**** INPUT ROWS ****
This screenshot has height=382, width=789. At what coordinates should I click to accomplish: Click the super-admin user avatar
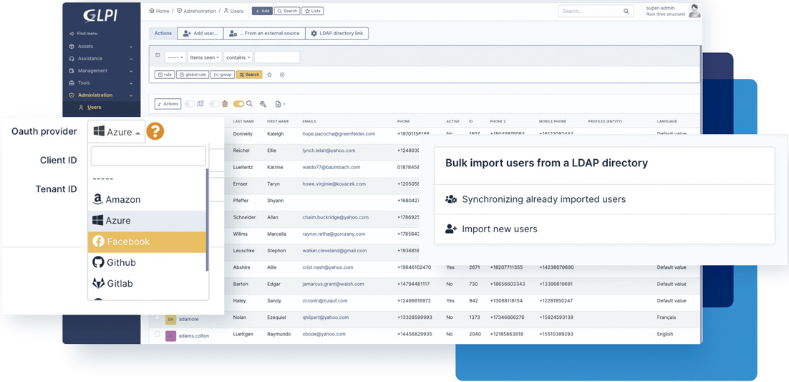[694, 11]
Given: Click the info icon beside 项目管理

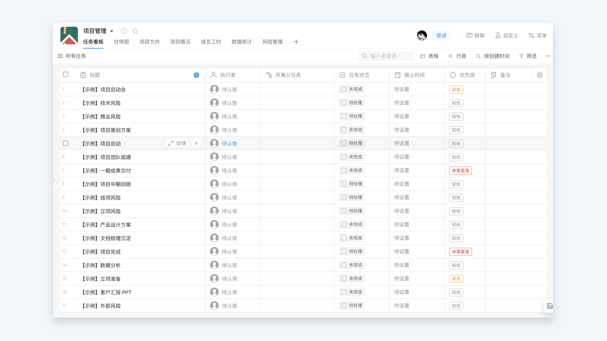Looking at the screenshot, I should coord(124,31).
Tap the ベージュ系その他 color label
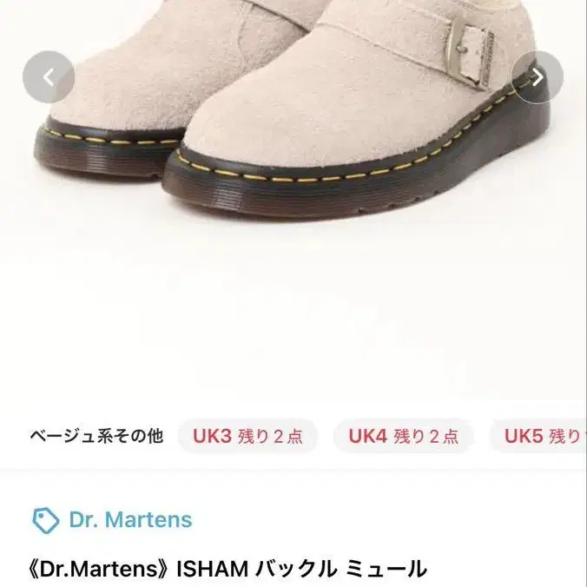The height and width of the screenshot is (587, 587). tap(96, 436)
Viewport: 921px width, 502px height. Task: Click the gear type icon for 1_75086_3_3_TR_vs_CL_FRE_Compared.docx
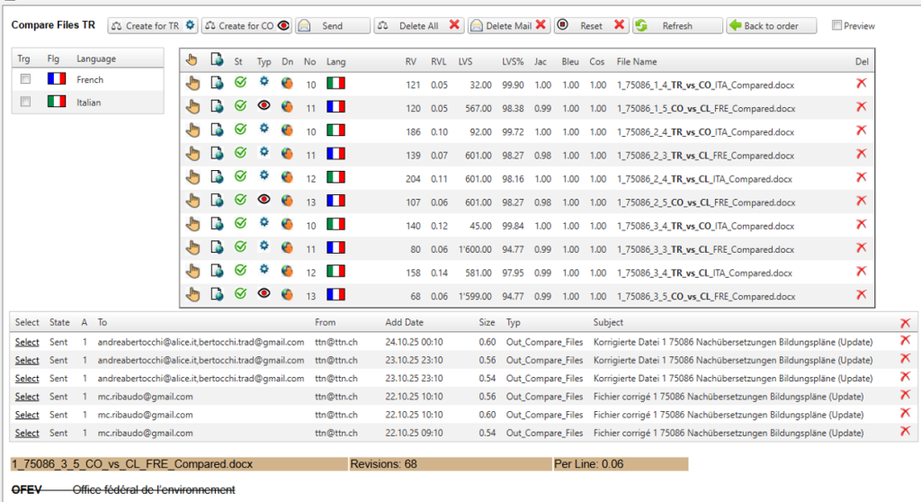click(264, 247)

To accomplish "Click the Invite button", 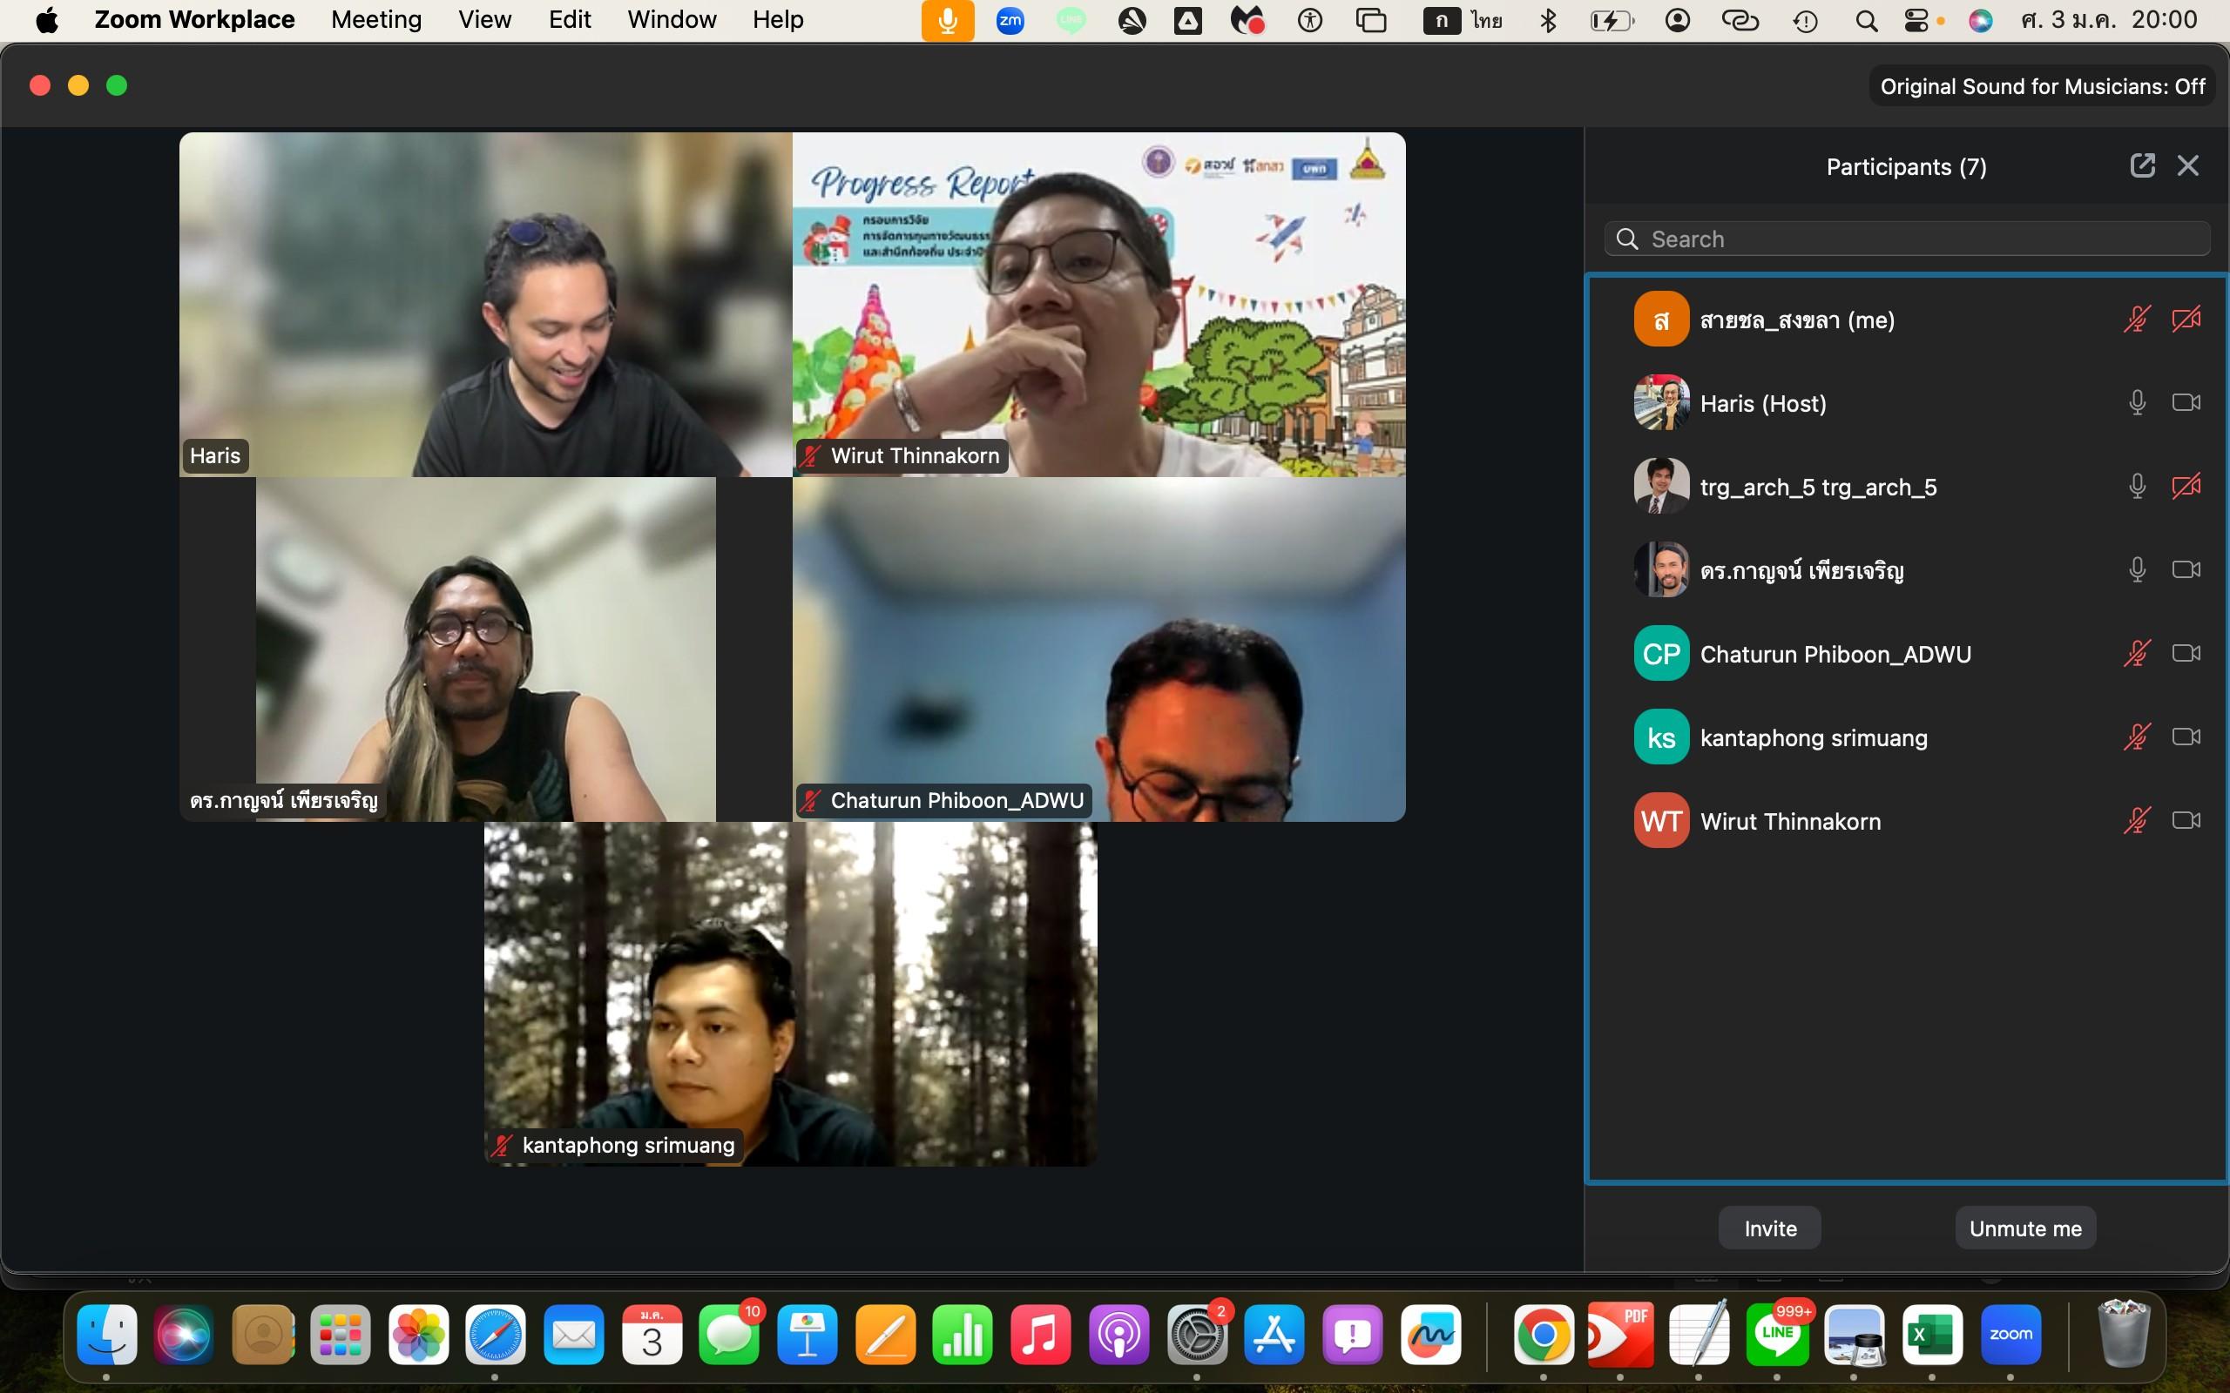I will tap(1769, 1228).
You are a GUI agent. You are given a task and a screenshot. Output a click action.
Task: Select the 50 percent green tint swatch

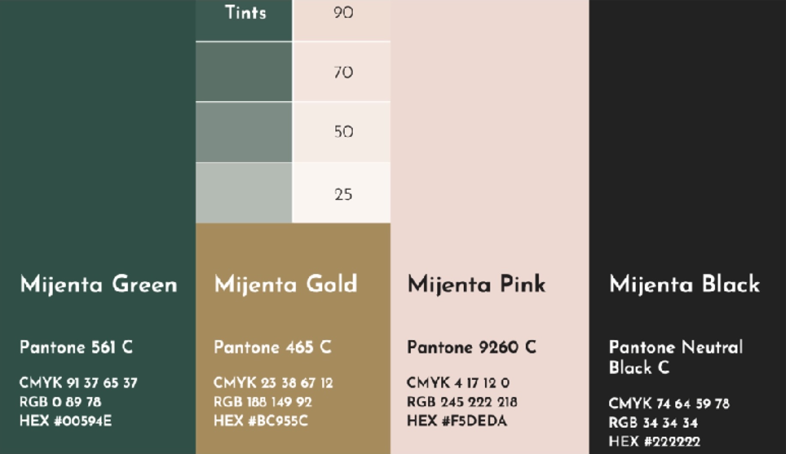click(x=244, y=132)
****
Starting from the first line and ending with the line that contains "Looking at the", write those lines out again with "avatar" replaced by "profile picture" and nothing else changed. Leave the pictures out of your answer.

**THE RESULT:**
This screenshot has height=382, width=789. At what coordinates should I click to accomplish: Click the super-admin user profile picture
[694, 11]
Given: Click the info icon beside 项目管理

Looking at the screenshot, I should coord(124,31).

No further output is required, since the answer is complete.